After Flash Floods, New Orleans Eyes Harvey, Possible Hurricane

Mayor Landrieu receives update briefing on Tropical Storm Harvey.

NEW ORLEANS (AP) — Harvey regained tropical storm strength as it drifted in the Gulf of Mexico toward Texas early Thursday and forecasters said it could become a hurricane.

         A hurricane warning was issued for the Texas coast Thursday morning, covering an area from Port Mansfield to Matagorda.

         The storm's maximum sustained winds had increased to near 60 mph (95 kph). The U.S. National Hurricane Center said additional strengthening was expected and Harvey could become a hurricane by Friday, when it's expected to approach the southern Texas coast.

         New Orleans is better able to handle heavy rain than it was on Aug. 5, when flash flooding revealed problems with the city's drainage system, city officials said Wednesday as they outlined preparations for dealing with the tropical weather system in the Gulf of Mexico.

         But they declined to estimate how much rain the system can handle, noting ongoing repairs to pumps and generating systems and beefed up manpower.

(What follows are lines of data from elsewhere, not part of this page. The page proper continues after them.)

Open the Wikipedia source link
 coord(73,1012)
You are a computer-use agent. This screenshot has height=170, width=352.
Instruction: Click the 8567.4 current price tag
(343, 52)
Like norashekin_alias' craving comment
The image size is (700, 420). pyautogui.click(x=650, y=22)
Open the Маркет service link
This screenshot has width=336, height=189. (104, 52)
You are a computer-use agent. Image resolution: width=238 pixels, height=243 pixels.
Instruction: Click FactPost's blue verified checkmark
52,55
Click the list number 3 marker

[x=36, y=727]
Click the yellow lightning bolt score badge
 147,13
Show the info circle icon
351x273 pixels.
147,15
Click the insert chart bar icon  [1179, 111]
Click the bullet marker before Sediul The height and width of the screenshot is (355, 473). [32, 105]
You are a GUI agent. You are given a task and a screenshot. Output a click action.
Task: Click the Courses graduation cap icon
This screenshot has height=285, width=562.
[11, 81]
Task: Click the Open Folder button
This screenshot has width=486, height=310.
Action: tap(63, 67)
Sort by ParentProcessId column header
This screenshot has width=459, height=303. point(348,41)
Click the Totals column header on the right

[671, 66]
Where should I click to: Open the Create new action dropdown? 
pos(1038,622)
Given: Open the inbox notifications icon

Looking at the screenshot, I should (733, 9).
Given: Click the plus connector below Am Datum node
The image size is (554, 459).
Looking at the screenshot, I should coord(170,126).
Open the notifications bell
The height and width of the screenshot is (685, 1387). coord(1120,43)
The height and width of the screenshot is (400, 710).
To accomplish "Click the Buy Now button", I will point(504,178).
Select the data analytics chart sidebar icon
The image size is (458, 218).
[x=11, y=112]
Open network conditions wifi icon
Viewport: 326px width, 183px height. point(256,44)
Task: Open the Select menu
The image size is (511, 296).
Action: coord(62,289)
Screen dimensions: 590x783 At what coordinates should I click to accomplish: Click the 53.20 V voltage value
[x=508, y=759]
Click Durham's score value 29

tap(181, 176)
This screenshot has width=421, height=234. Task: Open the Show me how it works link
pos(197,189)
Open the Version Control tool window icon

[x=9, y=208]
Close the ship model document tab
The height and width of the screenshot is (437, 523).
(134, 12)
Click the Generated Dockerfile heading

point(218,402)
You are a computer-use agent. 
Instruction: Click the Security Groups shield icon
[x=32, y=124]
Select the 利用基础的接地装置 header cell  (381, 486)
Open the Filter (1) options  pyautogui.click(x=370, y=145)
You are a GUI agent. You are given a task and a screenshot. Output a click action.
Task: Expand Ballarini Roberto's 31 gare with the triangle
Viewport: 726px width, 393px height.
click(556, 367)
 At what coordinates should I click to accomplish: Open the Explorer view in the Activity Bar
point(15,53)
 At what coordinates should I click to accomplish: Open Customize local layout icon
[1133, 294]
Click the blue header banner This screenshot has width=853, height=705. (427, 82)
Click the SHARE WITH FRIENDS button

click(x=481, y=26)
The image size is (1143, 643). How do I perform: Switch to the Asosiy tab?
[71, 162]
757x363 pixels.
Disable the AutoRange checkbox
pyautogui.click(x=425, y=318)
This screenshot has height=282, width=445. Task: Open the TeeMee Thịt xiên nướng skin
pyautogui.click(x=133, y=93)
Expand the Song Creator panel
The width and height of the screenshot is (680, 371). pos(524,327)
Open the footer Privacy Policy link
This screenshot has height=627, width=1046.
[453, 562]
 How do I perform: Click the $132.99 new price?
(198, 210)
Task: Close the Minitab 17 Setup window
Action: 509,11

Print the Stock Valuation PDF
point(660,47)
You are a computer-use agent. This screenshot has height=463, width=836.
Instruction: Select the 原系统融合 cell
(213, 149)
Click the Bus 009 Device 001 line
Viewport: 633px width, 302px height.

         "We're going to get to the bottom of what happened, what capacity really is," Mayor Mitch Landrieu's spokesman, Tryonne Walker, said at a news conference outside City Hall. But he said the city's current focus is on continuing repairs to pumps and power generating turbines, making sure all pumping stations have needed personnel on hand, as well as backup power, and making sure the public gets fast and accurate information.

         All those areas turned out to be lacking when flash floods hit streets, homes and businesses in parts of the city on Aug. 5, despite initial assurances from the city that pumps and drainage systems were working at full capacity.

         The news conference came after the remnants of Tropical Storm Harvey developed into a tropical depression. Since then, Harvey regained tropical storm strength and forecasters say the storm could be a hurricane by the time it hits land Friday. It's expected to hit Texas but heavy rain — as much as 10 to 15 inches — could hit Louisiana and Mississippi through Tuesday.

         Officials weren't ready to say whether they believed evacuations might be needed. "While current models will become clear in the next 24 to 48 hours, they will likely change as the system draws closer," said city homeland security director Aaron Miller.

         As state and local officials monitored the storm, authorities in various communities urged residents to clean gutters and catch basins in on streets in front of their properties. In Thibodaux, Mayor Tommy Eschete warned in a news release Wednesday that empty garbage cans with unattached covers can get lodged in culverts, obstructing drainage.